The flash shortcomings being what? Failure to use the AF assist lamp on an
SB-600/800 of course, reviewers all complain about that, but anything else?

(That seems to be a characteristic of this type of camera. The Minolta
DiMAGE 7i and 7Hi don't use the assist lamp on Minolta flash units either.
That leads me to assume that such lamps are just not suitable for this kind
of AF, but I don't know about other brands.)

I recently bought an 8800 and really like it a lot so far. I got an SB-600
also and so far, so good; admittedly my experience is not yet extensive with
either.

N.
Anonymous
September 26, 2005 6:53:43 PM

Archived from groups: rec.photo.digital (More info?)
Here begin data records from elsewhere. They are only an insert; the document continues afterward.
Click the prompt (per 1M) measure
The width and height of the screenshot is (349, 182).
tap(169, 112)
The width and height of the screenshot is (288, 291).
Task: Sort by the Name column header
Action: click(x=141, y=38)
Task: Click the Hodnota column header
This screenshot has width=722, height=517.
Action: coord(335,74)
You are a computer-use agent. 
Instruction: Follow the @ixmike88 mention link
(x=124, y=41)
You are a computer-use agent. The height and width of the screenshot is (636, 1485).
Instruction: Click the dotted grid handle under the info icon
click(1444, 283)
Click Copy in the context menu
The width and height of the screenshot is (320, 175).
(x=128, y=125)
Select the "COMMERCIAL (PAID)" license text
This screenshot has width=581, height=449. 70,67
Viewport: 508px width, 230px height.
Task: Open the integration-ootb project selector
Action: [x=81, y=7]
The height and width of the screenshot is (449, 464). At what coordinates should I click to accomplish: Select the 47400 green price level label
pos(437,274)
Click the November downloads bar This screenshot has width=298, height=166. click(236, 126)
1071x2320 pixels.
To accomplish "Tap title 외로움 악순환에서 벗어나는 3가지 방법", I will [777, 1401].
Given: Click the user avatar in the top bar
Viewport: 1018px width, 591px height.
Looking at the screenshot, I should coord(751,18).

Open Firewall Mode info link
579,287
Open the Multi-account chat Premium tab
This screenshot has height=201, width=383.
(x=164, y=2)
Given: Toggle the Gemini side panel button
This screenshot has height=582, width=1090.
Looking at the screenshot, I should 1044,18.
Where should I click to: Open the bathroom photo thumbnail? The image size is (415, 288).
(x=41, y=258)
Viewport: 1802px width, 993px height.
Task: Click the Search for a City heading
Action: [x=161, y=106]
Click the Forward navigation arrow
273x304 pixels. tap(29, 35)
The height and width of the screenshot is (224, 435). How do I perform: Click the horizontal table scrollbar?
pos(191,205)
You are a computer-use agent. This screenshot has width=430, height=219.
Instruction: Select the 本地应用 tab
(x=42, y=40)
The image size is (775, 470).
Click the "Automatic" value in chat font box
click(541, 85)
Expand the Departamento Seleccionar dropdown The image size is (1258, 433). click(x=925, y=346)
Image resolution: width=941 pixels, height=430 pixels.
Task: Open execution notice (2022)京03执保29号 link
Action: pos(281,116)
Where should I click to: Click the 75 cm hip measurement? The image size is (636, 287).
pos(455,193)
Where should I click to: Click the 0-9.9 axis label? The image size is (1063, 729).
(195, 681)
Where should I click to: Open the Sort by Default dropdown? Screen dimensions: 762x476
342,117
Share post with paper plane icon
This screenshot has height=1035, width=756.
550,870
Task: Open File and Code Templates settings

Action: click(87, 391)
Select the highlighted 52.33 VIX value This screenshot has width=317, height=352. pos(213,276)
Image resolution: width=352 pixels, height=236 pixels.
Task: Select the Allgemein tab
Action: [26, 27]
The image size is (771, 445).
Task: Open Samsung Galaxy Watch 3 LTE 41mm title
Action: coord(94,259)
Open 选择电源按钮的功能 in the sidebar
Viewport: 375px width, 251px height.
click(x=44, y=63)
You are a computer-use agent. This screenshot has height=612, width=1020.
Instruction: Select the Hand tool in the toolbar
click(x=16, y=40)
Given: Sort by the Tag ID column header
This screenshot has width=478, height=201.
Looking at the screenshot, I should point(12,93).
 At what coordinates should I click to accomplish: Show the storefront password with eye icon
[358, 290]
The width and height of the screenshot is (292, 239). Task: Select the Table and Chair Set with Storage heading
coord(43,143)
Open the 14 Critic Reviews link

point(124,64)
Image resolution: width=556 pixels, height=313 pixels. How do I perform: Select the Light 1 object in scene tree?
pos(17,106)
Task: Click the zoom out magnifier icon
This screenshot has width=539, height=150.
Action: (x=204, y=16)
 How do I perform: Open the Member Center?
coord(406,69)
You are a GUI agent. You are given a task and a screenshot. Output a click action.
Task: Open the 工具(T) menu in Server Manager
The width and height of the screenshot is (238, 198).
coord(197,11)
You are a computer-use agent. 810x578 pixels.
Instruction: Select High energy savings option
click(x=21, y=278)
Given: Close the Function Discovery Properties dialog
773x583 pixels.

Today Nostrobino spoke these views with conviction for
everyone's edification:

>
> "All Things Mopar" <none@none.non> wrote in message

>> Interesting. That's both good and bad news to me, at least
>> until I get over my morbid fear of DSLRs or ever consider
>> a Nikon again. I am sorry to hear, though, that Nikon is
>> apparently abandoning the pro-sumer EVF market. I'd hoped
>> that maybe an all-new design might be coming to overcome
>> the flash shortcomings I found in the 8800.
>
> The flash shortcomings being what? Failure to use the AF
> assist lamp on an SB-600/800 of course, reviewers all
> complain about that, but anything else?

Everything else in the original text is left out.